**What you are asked to do:** Copy the rows word for word, starting at the first row and continuing down through the line containing "What do you see at coordinates (48, 474)", with both ends included.

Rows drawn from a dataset
□ □ □ □ □ □ □
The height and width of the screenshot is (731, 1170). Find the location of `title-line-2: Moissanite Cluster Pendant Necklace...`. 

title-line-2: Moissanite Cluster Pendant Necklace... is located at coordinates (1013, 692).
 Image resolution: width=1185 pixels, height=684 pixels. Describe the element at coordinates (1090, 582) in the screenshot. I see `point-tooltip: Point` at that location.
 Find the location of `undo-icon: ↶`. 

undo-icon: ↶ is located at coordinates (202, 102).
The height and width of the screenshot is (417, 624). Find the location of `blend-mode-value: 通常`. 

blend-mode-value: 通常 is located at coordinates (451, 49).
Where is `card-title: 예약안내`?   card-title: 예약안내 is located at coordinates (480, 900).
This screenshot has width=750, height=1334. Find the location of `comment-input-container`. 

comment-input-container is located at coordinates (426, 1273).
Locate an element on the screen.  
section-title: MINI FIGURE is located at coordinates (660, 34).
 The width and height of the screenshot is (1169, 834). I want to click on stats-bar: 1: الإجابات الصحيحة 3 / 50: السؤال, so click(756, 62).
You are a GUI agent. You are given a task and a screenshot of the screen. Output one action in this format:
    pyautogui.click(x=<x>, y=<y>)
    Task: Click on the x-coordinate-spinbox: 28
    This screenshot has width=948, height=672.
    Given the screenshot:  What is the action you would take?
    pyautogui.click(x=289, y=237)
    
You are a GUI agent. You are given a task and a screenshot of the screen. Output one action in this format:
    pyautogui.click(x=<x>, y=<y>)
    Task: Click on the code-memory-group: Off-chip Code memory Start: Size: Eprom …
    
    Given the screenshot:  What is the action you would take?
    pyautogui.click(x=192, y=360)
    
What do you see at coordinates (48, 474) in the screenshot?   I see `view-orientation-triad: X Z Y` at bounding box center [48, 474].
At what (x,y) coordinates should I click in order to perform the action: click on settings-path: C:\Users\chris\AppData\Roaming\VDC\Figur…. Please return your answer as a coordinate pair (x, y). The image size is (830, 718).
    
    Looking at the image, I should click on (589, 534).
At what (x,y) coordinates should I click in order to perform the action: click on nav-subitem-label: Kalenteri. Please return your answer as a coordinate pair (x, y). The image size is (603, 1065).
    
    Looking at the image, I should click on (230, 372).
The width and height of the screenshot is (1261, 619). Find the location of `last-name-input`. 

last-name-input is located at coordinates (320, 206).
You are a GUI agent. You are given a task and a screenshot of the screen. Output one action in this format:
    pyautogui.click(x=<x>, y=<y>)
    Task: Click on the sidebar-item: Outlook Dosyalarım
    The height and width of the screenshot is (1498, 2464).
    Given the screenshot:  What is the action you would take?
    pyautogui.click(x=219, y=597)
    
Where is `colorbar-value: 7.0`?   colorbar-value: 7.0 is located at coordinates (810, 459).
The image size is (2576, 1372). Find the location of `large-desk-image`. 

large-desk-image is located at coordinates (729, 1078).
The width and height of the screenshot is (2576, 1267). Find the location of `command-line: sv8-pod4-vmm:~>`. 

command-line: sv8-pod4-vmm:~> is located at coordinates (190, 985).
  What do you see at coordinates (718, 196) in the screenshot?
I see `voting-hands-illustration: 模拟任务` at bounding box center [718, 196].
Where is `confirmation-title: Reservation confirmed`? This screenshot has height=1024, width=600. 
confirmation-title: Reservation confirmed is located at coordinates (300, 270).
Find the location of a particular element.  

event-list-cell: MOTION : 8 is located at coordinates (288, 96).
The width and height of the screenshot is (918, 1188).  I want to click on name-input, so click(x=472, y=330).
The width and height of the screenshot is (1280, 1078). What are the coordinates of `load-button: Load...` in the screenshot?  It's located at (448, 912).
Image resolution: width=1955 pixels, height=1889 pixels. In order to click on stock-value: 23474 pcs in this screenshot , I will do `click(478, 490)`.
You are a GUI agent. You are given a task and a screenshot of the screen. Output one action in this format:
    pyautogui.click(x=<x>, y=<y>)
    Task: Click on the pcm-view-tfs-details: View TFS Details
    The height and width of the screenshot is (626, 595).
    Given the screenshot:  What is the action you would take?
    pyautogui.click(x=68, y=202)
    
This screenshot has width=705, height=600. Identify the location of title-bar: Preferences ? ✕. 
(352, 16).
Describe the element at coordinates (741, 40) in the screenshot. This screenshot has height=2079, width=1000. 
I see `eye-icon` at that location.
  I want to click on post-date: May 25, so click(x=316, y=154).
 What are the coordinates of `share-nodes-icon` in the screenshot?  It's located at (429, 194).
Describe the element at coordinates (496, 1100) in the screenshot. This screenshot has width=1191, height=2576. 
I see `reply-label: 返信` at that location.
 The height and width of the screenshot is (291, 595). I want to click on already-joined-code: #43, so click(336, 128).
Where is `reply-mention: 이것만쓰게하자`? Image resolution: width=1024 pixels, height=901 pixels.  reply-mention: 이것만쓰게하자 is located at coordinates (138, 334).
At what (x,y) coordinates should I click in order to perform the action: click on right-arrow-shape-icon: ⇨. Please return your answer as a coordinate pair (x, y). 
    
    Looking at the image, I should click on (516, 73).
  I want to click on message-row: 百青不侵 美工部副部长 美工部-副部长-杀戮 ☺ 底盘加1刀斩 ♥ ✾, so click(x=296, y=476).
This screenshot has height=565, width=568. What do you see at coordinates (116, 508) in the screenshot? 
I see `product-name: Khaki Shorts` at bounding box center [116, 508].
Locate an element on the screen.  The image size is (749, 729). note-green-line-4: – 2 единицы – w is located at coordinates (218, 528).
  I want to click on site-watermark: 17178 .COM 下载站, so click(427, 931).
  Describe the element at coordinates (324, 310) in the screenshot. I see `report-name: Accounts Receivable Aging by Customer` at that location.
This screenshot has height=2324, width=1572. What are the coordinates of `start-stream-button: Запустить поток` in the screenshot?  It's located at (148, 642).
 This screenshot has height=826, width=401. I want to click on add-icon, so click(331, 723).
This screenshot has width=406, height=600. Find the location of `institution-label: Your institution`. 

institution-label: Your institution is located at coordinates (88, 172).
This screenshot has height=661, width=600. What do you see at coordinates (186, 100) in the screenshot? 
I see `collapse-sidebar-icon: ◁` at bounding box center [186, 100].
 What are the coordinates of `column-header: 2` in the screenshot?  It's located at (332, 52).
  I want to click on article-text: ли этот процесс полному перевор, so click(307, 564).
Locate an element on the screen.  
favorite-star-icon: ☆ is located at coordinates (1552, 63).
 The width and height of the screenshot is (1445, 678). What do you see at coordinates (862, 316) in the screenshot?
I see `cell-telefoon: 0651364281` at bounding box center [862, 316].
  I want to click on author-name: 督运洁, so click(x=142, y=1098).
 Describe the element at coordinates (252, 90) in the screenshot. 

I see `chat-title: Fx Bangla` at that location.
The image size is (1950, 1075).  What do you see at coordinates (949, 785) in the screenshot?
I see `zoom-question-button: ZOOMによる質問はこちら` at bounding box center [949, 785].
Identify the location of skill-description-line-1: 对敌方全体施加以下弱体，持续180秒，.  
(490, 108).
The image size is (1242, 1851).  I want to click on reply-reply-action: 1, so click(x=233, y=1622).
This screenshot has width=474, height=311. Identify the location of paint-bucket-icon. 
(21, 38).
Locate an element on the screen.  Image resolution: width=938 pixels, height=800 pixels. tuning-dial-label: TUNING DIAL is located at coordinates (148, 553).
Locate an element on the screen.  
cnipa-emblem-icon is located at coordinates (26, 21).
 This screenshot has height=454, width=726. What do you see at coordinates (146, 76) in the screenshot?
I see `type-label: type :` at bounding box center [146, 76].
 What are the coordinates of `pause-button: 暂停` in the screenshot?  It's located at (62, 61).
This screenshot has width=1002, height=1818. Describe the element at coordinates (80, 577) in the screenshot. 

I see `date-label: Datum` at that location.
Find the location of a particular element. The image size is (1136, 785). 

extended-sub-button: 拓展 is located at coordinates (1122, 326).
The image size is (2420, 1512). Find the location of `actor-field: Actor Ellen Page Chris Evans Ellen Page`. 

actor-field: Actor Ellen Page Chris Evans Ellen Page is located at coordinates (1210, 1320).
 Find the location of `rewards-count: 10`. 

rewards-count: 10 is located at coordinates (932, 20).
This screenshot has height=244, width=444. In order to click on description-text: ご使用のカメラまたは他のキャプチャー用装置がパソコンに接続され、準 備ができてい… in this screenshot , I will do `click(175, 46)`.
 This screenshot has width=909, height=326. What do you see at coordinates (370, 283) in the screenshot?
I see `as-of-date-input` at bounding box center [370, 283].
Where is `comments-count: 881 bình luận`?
□ □ □ □ □ □ □
**Solution to the problem:**
The height and width of the screenshot is (731, 1170). Find the location of `title-line-2: Moissanite Cluster Pendant Necklace...`. 

title-line-2: Moissanite Cluster Pendant Necklace... is located at coordinates (1013, 692).
 Image resolution: width=1185 pixels, height=684 pixels. Describe the element at coordinates (1090, 582) in the screenshot. I see `point-tooltip: Point` at that location.
 Find the location of `undo-icon: ↶`. 

undo-icon: ↶ is located at coordinates (202, 102).
The height and width of the screenshot is (417, 624). Find the location of `blend-mode-value: 通常`. 

blend-mode-value: 通常 is located at coordinates (451, 49).
Where is `card-title: 예약안내`?   card-title: 예약안내 is located at coordinates (480, 900).
This screenshot has width=750, height=1334. Find the location of `comment-input-container`. 

comment-input-container is located at coordinates (426, 1273).
Locate an element on the screen.  
section-title: MINI FIGURE is located at coordinates (660, 34).
 The width and height of the screenshot is (1169, 834). I want to click on stats-bar: 1: الإجابات الصحيحة 3 / 50: السؤال, so click(756, 62).
You are a GUI agent. You are given a task and a screenshot of the screen. Output one action in this format:
    pyautogui.click(x=<x>, y=<y>)
    Task: Click on the x-coordinate-spinbox: 28
    This screenshot has width=948, height=672.
    Given the screenshot:  What is the action you would take?
    pyautogui.click(x=289, y=237)
    
You are a GUI agent. You are given a task and a screenshot of the screen. Output one action in this format:
    pyautogui.click(x=<x>, y=<y>)
    Task: Click on the code-memory-group: Off-chip Code memory Start: Size: Eprom …
    
    Given the screenshot:  What is the action you would take?
    pyautogui.click(x=192, y=360)
    
What do you see at coordinates (48, 474) in the screenshot?   I see `view-orientation-triad: X Z Y` at bounding box center [48, 474].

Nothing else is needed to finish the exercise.